Eat: Camembert and baguette.
Drink: Hold on to your hats, everyone, I have finally assembled a pour-over coffee station for myself. After a friend sent me some Blue Bottle beans from New York and I stumbled upon a ceramic Melitta cone in Berlin, I picked up the Hario hand grinder (daily arm workout included) and a small travel scale to complete the set. The Nespresso machine is sitting glumly in the back of a cabinet now. This morning I’m drinking Small World House Blend.
Read: During my travels to various English-speaking countries, I was able to pick up two copies of The New Yorker, a magazine that isn’t really available over here. I’ve been working my way through these two issues slowly, trying to drag out the experience for as long as possible.
Most recently, I read Haruki Murakami’s “Yesterday” in the summer fiction issue, a story I was looking forward to because Murakami is one of my all-time favorite writers.

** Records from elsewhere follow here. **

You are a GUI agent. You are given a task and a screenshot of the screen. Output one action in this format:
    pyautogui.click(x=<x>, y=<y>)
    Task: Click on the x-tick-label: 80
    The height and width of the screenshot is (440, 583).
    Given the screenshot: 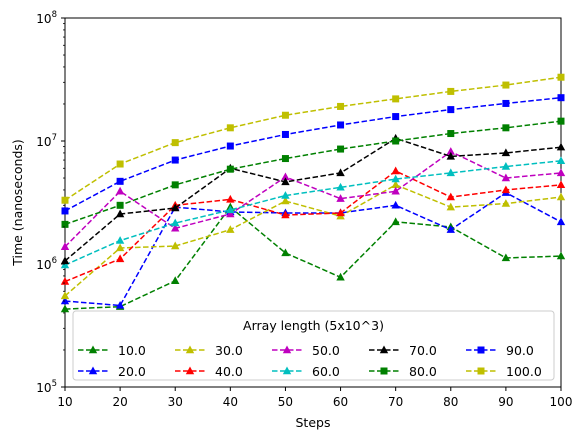 What is the action you would take?
    pyautogui.click(x=450, y=402)
    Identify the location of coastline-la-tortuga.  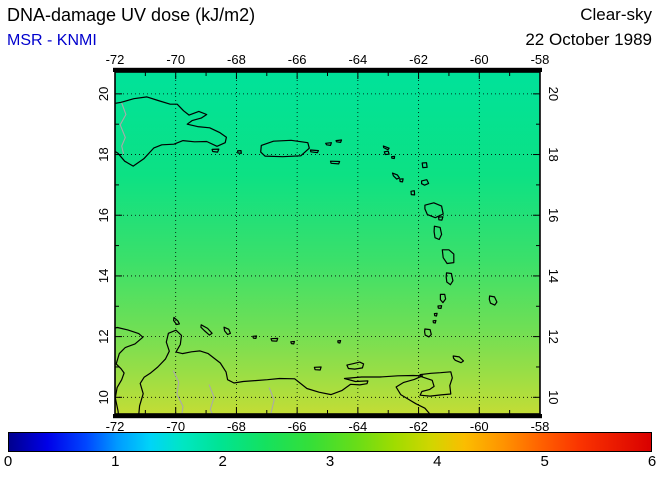
(318, 368).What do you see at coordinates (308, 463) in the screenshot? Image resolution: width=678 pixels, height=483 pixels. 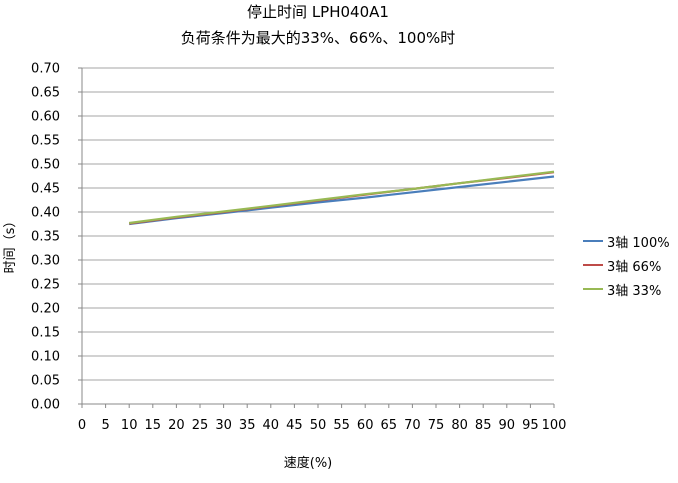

I love the way he includes magical elements in his stories (start with A Wild Sheep Chase if you don’t know what I’m talking about), and though there aren’t any talking cats or portals to parallel universes in “Yesterday,” the story retains a bit of the magical: the three characters meet in one reality, something shifts, and then their reality is different.* These changes in existence, whether slight or sizable, are Murakami’s greatest strength. Most of us are only aware of the the large-scale movements in our lives until well after they have occurred, but Murakami’s characters are tuned into the tectonic shifts as they happen. It doesn’t affect the characters’ humility, however, or even their foresight; if anything, I think of Murakami’s characters possessing a certain mix of resigned confusion and curiosity about the things that happen to them.
*It occurs to me that this description isn’t necessarily useful. Isn’t this what happens in all short stories? Plot is the most difficult part of writing for me, so these shifts that leave the charactered forever altered are about as much as I can hope for in my own short stories.